Joseph
Muzzy Graves was born May 7, 1793, probably in Shrewsbury, MA. He descended
from Samuel Graves, a Puritain who settled in Lynn,MA., about 1630.
His maternal grandfather,
Joseph Muzzy, was a Minuteman. He marched under Col. Artemas
Ward to engage the British forces on April 19, 1775, in response
to Paul Reveres alarm that "the British are coming!" Within
nine days, he was reported dead. His wife Hannah bore their
youngest son just nine months later.
The picture of him to the
right is from a portrait painted on a wooden shingle. Painted
into his shoulder, "by W.S. Elwell Pinxt, executed at
one sitting, Springfield, Mass., July 29th, 1838".
I can so clearly see the beginnings of a smile twitching the
corners of his mouth, as though he were trying to hold back
for the sake of the portrait, but having a difficult time doing
so. From letters he wrote to his daughter, we know him to have
been a hearty and enthusiastic man, serving the Lord with great
love and joy!
After Josephs death,
his daughter Stella made notes of an interview with his cousin
Annis Parks Boynton. According to those notes, Joseph Graves parents
were Crispus Graves and Sarah Muzzy. Crispus was lost at sea
about 1795, and Sarah died four years later.
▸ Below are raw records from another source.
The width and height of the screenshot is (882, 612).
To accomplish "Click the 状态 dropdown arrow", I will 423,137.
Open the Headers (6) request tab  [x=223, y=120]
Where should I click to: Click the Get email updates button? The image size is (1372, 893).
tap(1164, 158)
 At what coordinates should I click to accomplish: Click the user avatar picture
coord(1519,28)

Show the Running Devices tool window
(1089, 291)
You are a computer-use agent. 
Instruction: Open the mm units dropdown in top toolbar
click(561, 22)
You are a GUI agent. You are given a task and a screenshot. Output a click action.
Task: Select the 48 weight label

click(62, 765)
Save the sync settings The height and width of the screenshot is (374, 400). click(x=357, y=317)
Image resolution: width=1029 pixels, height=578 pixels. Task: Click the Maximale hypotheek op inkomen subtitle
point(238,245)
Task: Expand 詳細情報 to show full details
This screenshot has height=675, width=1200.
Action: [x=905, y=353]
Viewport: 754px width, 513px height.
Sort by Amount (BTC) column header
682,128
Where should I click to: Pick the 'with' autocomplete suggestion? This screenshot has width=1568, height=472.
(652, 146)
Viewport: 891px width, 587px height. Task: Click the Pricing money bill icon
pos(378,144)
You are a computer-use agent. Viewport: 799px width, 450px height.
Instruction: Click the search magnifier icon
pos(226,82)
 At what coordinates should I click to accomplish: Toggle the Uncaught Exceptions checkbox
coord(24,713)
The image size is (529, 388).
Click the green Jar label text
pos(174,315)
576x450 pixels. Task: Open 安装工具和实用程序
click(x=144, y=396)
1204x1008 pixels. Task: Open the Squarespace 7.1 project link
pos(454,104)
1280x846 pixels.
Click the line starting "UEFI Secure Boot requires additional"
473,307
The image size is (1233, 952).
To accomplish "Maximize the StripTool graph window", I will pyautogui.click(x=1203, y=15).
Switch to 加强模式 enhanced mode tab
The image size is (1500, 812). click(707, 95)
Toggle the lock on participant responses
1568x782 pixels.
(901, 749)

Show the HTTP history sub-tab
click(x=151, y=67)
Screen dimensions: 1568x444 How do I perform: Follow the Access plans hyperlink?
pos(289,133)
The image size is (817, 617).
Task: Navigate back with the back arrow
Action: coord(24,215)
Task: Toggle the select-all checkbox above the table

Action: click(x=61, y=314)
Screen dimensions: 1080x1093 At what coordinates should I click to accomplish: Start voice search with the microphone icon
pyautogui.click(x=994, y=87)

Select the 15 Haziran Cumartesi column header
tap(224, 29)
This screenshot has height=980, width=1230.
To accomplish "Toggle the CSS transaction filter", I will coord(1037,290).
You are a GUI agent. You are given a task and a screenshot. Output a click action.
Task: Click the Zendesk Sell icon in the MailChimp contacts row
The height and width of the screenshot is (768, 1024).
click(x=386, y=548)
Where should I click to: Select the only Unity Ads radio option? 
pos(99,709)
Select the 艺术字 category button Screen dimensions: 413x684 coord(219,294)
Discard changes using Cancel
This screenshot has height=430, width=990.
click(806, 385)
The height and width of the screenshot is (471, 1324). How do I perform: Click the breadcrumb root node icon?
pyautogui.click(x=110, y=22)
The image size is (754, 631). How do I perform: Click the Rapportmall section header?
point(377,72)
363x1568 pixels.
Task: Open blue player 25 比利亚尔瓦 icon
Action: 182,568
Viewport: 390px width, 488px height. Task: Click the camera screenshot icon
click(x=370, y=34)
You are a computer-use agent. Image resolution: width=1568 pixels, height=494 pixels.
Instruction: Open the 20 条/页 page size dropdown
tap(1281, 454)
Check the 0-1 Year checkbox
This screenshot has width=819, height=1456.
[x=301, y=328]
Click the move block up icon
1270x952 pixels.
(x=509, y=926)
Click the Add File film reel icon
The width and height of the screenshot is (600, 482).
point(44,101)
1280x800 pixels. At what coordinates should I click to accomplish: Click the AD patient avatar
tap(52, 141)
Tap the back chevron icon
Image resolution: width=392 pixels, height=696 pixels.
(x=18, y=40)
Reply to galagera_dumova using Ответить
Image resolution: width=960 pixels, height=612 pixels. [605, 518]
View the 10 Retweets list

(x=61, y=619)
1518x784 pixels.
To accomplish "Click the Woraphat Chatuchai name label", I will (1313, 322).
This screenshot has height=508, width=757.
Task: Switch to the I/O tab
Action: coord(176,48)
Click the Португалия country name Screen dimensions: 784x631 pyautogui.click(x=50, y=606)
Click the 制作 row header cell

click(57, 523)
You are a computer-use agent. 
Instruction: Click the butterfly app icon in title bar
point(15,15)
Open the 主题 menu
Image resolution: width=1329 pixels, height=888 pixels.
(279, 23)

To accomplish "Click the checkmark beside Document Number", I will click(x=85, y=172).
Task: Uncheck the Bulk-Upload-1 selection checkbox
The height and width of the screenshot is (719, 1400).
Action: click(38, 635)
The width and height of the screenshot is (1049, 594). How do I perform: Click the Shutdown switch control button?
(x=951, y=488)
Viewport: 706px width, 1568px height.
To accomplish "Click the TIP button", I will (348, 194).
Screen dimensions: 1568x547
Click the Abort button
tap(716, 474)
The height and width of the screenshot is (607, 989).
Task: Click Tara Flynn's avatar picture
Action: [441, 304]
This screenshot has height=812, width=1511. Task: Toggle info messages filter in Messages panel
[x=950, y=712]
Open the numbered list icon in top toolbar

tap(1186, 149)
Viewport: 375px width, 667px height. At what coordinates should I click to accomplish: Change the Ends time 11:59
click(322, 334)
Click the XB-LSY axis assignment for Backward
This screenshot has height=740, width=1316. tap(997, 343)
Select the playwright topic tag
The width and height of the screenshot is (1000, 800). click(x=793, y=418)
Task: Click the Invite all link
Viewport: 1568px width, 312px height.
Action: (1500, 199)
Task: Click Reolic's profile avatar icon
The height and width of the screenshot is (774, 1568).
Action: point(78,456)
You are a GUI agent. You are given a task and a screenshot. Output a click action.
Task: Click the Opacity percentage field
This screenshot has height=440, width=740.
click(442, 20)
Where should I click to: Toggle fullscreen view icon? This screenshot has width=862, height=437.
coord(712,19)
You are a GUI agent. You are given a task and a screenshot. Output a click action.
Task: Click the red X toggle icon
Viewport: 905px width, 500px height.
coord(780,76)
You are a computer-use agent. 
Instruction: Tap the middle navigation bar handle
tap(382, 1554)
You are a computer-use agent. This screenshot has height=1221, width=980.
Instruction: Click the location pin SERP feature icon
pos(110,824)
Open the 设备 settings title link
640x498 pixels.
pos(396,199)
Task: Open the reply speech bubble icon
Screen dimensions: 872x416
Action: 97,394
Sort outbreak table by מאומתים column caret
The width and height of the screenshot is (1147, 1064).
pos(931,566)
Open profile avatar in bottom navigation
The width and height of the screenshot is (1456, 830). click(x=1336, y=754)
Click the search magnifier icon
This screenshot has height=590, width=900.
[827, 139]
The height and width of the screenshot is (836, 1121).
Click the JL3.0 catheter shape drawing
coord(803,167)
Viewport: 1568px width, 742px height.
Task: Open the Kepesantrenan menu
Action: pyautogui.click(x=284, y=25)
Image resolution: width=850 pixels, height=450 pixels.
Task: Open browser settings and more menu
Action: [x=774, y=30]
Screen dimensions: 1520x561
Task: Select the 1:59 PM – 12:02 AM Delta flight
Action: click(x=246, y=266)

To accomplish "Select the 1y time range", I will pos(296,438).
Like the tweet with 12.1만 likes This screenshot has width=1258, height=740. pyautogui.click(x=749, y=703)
His aunt, Annis
Muzzy Parks, took him into her family, in Franklin Co., MA,
where he learned the trade of shoemaking. Joseph was converted
at the age of 16. Not long after his marriage, he began sensing
a call to the ministry. He left his family for a time to study
first with Rev. Jonathon Going of Worcester, MA, and later
with Rev. Isaiah Matteson, in Shaftsbury, VT. He was ordained
in 1821 (I have his certificate of ordination--its backed
with fabric to add durability) in his first church in Royalston,
MA. Shortly before the ordination, he fell sick with the deadly
typhus fever. He thought he would die until he dreamed of Joshua
the high priest in Zach. 3: 4-5, after which he believed he
would live to be ordained and do the Lords work. The
fever broke soon after, and his recovery brought great rejoicing
in the church, and as a result revival broke out, many being
saved and added to the church. He served there for five years.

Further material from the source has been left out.